Ground-breaking technology could reduce surgical errors in Hawaii

On Behalf of | Apr 17, 2015 | Medical Malpractice |

A person undergoing surgery or receiving some other form of professional medical care typically assumes that safety measures and protocol will be followed in such a way so as to avoid unnecessary mistakes on the part of medical staff. A recent article gave detailed information on promising new technology that could help prevent surgical errors in Hawaii hospitals and others throughout the nation. The technology was recently tested in clinical trials and was developed by researchers from one of the nation’s most prestigious hospitals.

One type of surgical error from which some patients have reportedly suffered involves spinal surgeries.

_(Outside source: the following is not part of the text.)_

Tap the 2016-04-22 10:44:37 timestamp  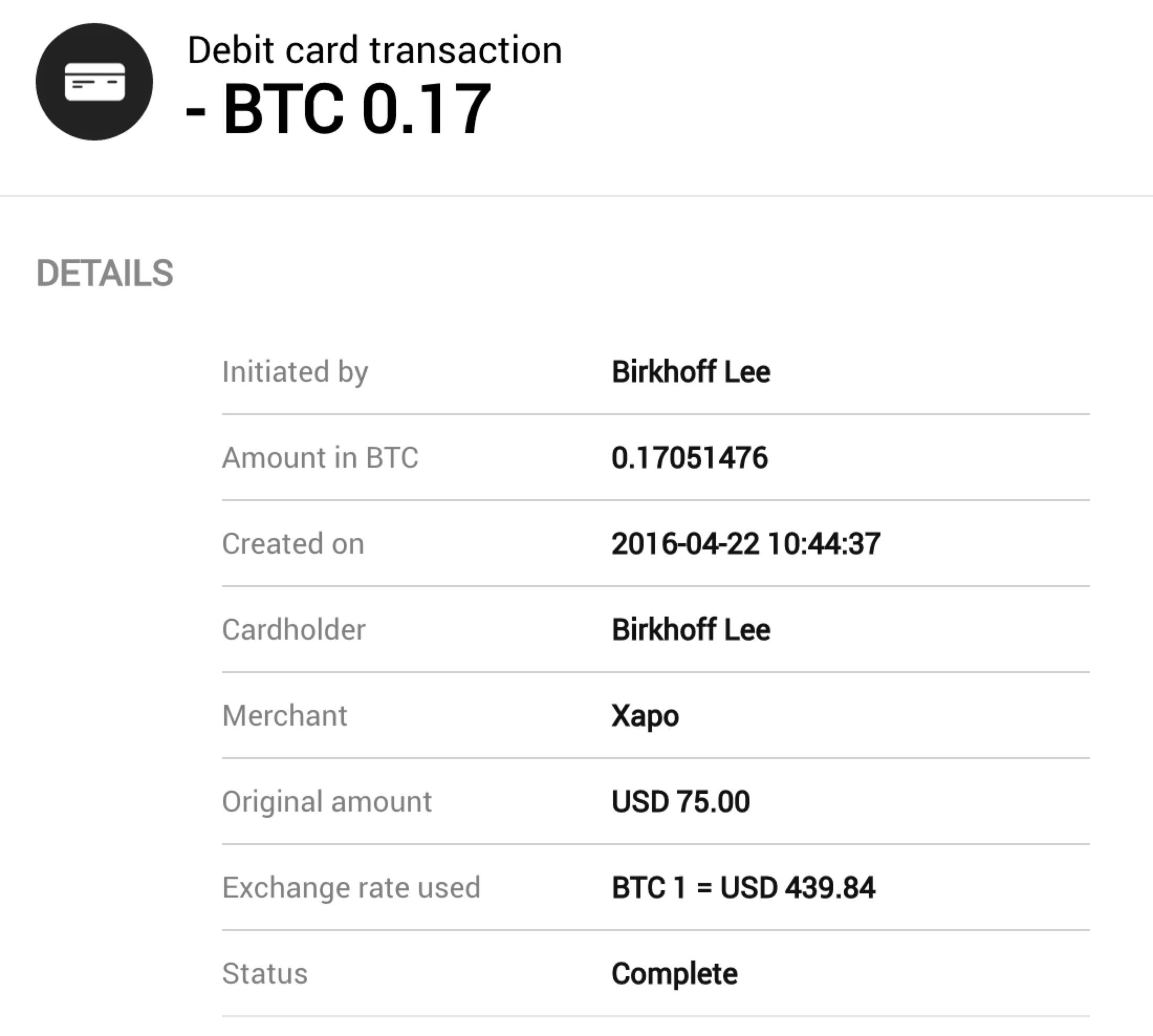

The recent article suggested that because the various sections of the spine look quite similar to one another, patients are at risk for surgeons operating on the wrong vertebra. The newly developed software apparently achieved 100 percent accuracy in under 3o seconds when used to assist surgeons in identifying the correct spine-levels to be operated on in surgery patients.

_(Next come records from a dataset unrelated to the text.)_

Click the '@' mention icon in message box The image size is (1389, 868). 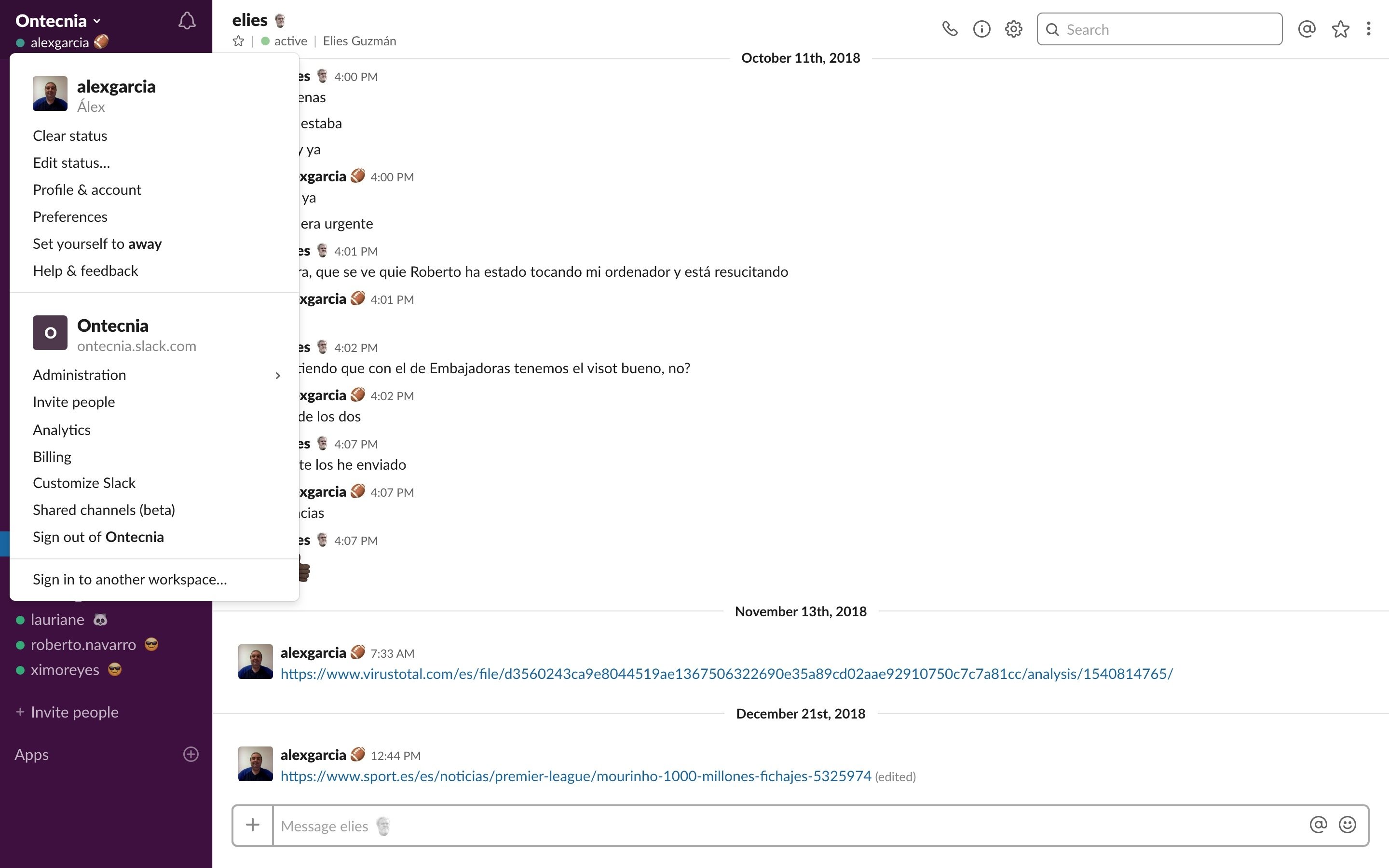click(x=1318, y=824)
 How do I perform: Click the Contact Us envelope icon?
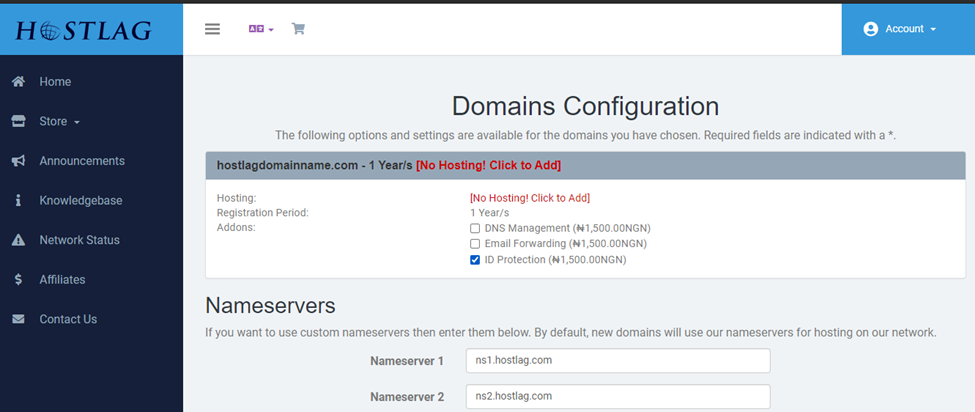tap(18, 319)
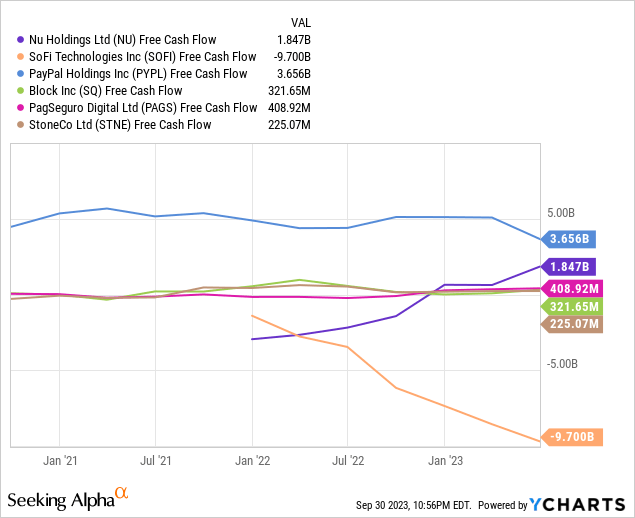Image resolution: width=635 pixels, height=518 pixels.
Task: Click the Jan '23 x-axis label
Action: (x=444, y=461)
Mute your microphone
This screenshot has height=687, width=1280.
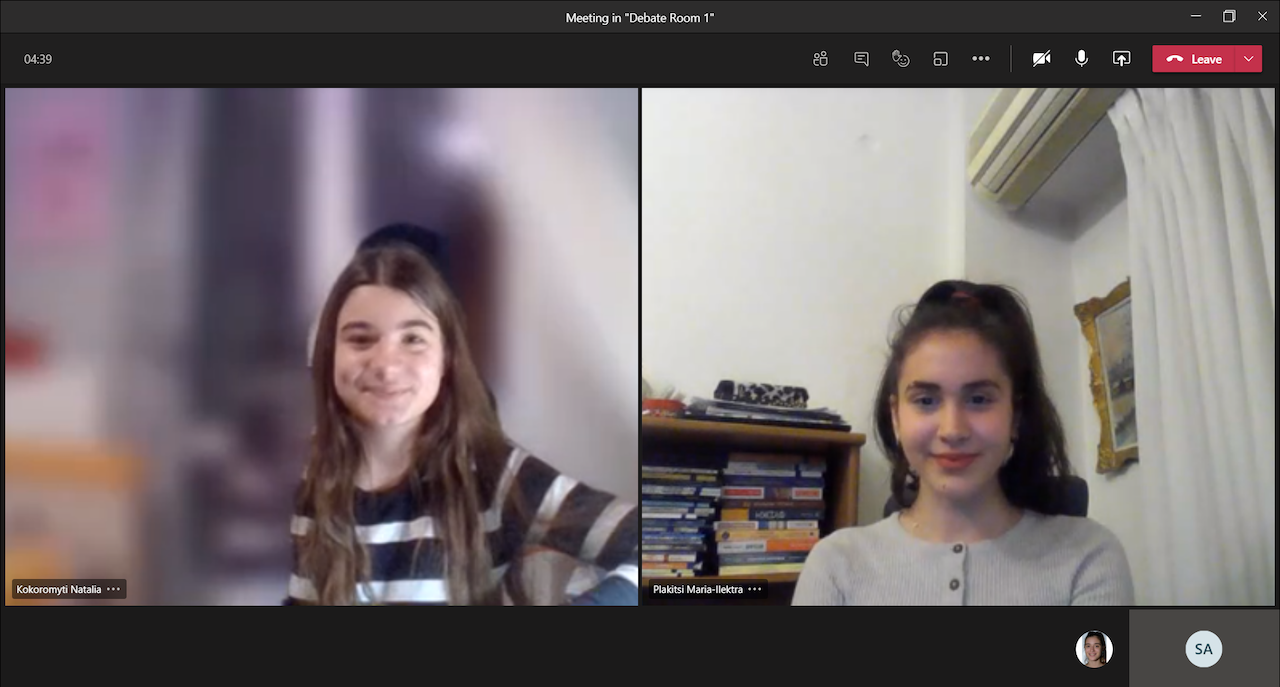(x=1081, y=58)
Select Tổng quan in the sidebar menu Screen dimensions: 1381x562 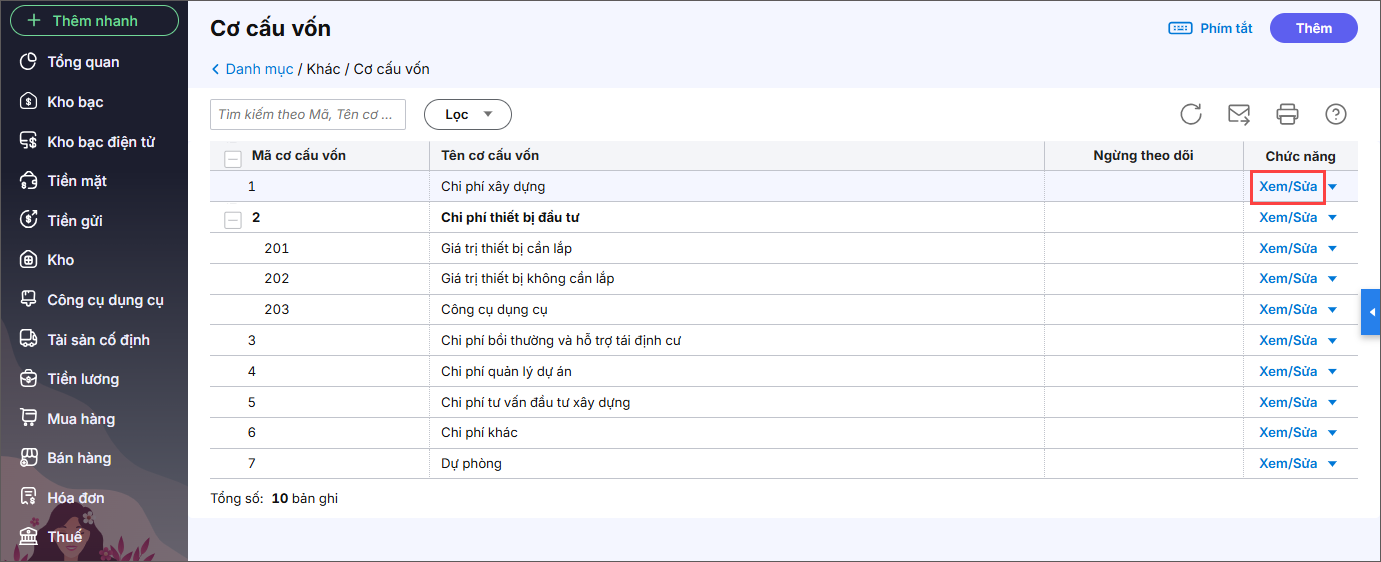[x=83, y=62]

A professor of biomedical engineering at Johns Hopkins, where the software was developed, stated that surgery performed on the wrong level of a patient’s spine is something that should never occur. The new software, called LevelCheck, is equipped with an advanced graphics processing unit that is often used in high-tech video games. The professor said that a surgeon’s expertise is not to be replaced by the new technology but assisted and supported so as to optimize safety procedures and appropriate patient care.

At its inception, the new software program was awarded as best new spine technology of the year. However, even when the best available technology is used, surgical errors sometimes still occur. Hawaii patients who were injured or made ill through the errors of professional medical staff are entitled to seek redress for the damages they have suffered.